Full CRISP-DM analysis in R (IRkernel on Google Colab). From raw data to hypothesis testing and financial dictamen.

  • 14 statistical visualizations (boxplots, QQ, density, scatter)
  • Anderson-Darling + 4 Kruskal-Wallis + 2 Wilcoxon + Spearman/Pearson
  • IQR outlier detection & impact analysis
  • Country & sector tier classification
Dashboard

Executive Dashboard — Financial KPIs

Aggregated KPIs, country & sector breakdowns, top 10 companies, and alert signals — built from the cleaned dataset.

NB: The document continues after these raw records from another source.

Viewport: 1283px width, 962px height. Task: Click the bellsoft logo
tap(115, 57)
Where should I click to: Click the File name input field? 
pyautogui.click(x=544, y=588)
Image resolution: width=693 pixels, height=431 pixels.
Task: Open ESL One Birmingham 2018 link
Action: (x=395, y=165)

  • 1,036 companies × 11 countries × $5.08T MM total assets
  • Avg. ROA 2.97%  |  75.2% profitable companies
  • Top 10 by revenue  |  18 sector comparison
  • 8 alerts: critical, warnings & positive signals

7) Next Step

  1. Panel data: extend to multi-year longitudinal analysis for trend identification and causal inference (2015–2024 fiscal years are available).
  2. Risk-adjusted metrics: incorporate Sharpe-like ratios and downside risk measures per country-sector pair.
  3. Sector deep-dives: detailed sub-sector analysis for Energy, Banking, and Metals & Mining.
  4. Interactive dashboard: Shiny/Plotly app with country-sector drill-downs and dynamic filtering.
  5. Investment lens: Tier-1 markets (Peru, Chile) show consistent profitability; Tier-3 (Ecuador, Paraguay) need governance adjustments before capital allocation.

Tech Stack

R (IRkernel)

Primary language. dplyr, tidyr, readxl for data wrangling on 1,200×26 dataset.

ggplot2 / gridExtra

14 statistical visualizations: boxplots, QQ plots, density overlays, scatter with regression.

nortest / stats

Anderson-Darling, Kruskal-Wallis, Wilcoxon rank-sum, Spearman & Pearson correlation.

knitr / kableExtra

Publication-quality tables, styled HTML output, frequency distributions.

Google Colab

Cloud-based R notebook for reproducible analysis. IRkernel runtime.

CRISP-DM

End-to-end methodology across all 6 phases: business understanding through deployment.

Scope & Limitations

Scope
  • End-to-end CRISP-DM pipeline: raw data → cleaning → EDA → hypothesis testing → tiers.
  • 7 non-parametric tests with documented statistics and p-values.
  • Country and sector tier rankings based on median ROA/ROE with sufficient sample sizes.
  • Leverage-profitability dynamics via Spearman correlation (\(\rho\) = 0.826).
  • Excel dashboard with aggregated KPIs for 1,036 companies.
Limitations
  • Cross-sectional only: majority of data is 2023–2024; no panel/time-series dynamics.
  • No FX adjustment: financial variables in millions USD, but ratios reflect local reporting.
  • Survivorship bias: only currently listed firms; delisted/failed companies excluded.
  • Sample imbalance: Brazil = 35.4% of data; Uruguay (n=8) and Surinam (n=2) are unreliable alone.
  • Sector classifications from EMIS may not align perfectly across all exchanges.